Tag Archives: reflective

County planning reflective borders on traffic signals

The in basket: Jack Ford says that during a recent power outage that hit Silverdale, he saw several cars blow through the darkened Levin Road traffic signal on Ridgetop Boulevard, probably unaware there is a signal there.

He wondered if reflective material can be put on signals so they can be spotted when the signals and nearby street lights are out.

The out basket: The state has been installing yellow borders on some of its signals where power outages are common for some time but I wasn’t sure if Kitsap County had followed suit. Ridgetop is a county road and the Levin light is temporary while Bucklin Hill Road is closed. It will be bagged Friday when Bucklin reopens and physically removed in coming weeks.

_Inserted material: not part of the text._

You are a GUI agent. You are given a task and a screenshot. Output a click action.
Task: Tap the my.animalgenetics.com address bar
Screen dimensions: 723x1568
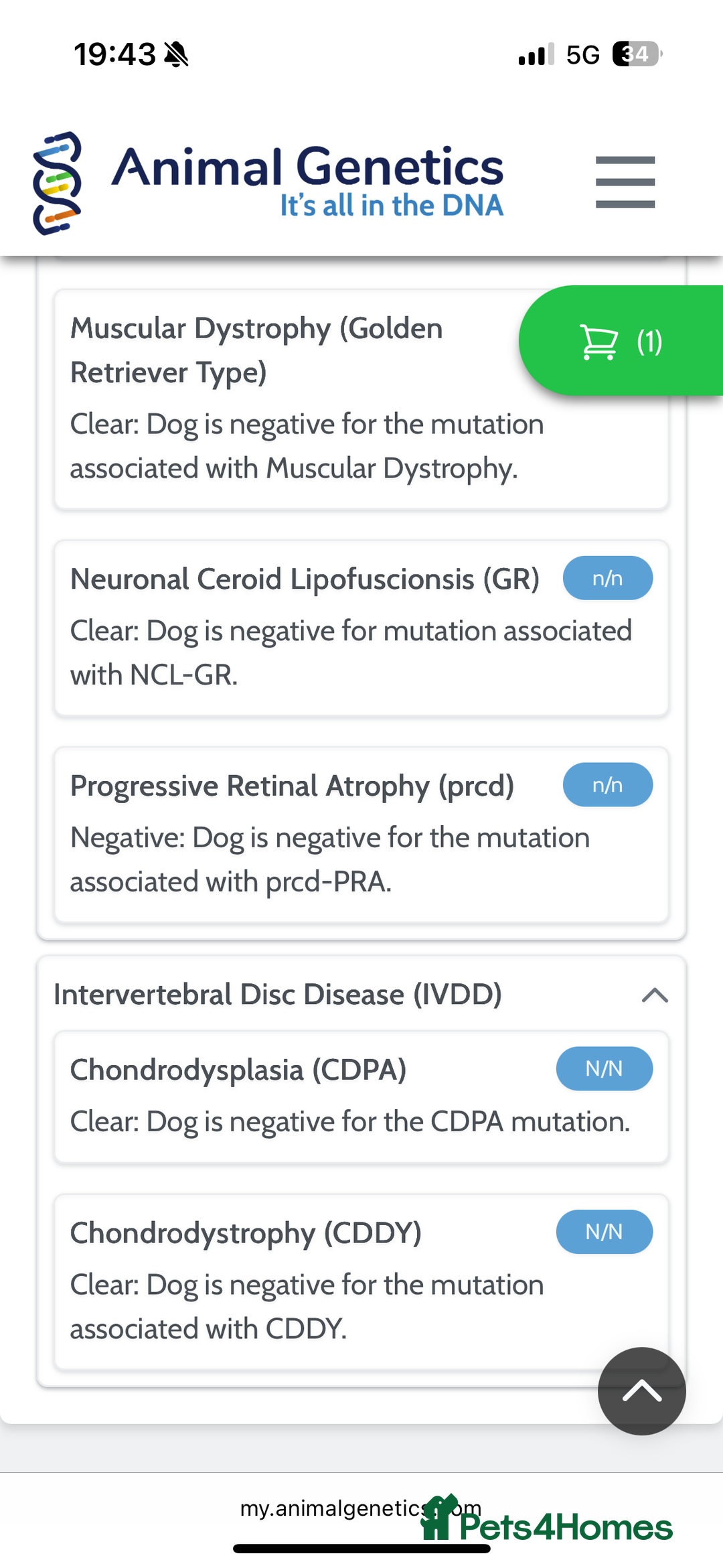pyautogui.click(x=335, y=1508)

In driving around Silverdale I didn’t see any of the signals with the border. I asked if the county has any.

Jeff Shea, county traffic engineer, replied, “We have begun to install the heads with the reflective material around them, but they aren’t always that easy to see. We have the borders at some signals including Mullenix and Phillips (in South Kitsap), pedestrian crossing on Silverdale Way, and the new Bucklin Hill pedestrian crossing at Mickelberry.

“Even with the reflective material on the signal head some drivers don’t stop. Many of our power outages occur at night during storms making it difficult to see the roadway. Compound that with the height of the signal heads, which puts them on the periphery of the light your headlights project.

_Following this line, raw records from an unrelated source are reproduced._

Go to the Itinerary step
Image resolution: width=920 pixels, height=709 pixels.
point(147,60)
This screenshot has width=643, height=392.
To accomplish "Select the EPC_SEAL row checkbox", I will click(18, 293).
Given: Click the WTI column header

“For added safety because of the outages we experience, Public Works has been installing battery backups at our more heavily used intersections with plans to install them at all signals. These backups will allow our signals to operate for several hours after an outage occurs.”

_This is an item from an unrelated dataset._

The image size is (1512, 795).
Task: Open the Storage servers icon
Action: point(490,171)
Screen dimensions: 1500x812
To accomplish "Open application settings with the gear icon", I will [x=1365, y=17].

The law says that a darkened traffic signal must be treated as an all-way stop.

Do highly reflective plates aid speed enforcement?

The in basket: An online commenter who goes by Mike made the following surprising comment on the Road Warrior column at kitsapsun.com, about the requirement for front license plates in this state .

“Of course there is no plan to eliminate the front plate,” he said. “The State Patrol (revenue collectors?) need the nice reflective surface for their laser guns to check your compliance while they sit in the unmarked car without lights on the right-of-way in the dark. This is the real reason that you are forced to replace perfectly good plates every few years!”

I’ve never really understood resentment about the way one gets caught doing wrong, which seems to underlie Mike’s complaint. But I suppose it’s no different that the well established practice of throwing out court cases if the search that led to the arrest is found wanting.

I asked whether Mike is right about laser’s reliance on the plates, and whether there is anything to prohibit roadside speed enforcement at night from a darkened patrol car.

The out basket: Trooper Krista Hedstrom of the State Patrol detachments here says, “In no way does a reflective license plate contribute to the effectiveness of a radar/laser.  The purpose of a front license plate on a vehicle is strictly for identification purposes.

“There is nothing (in the) law or WSP policy that prohibits police vehicles (marked or unmarked) from performing radar speed enforcement at night. That includes parking stationary with lights out.” she said.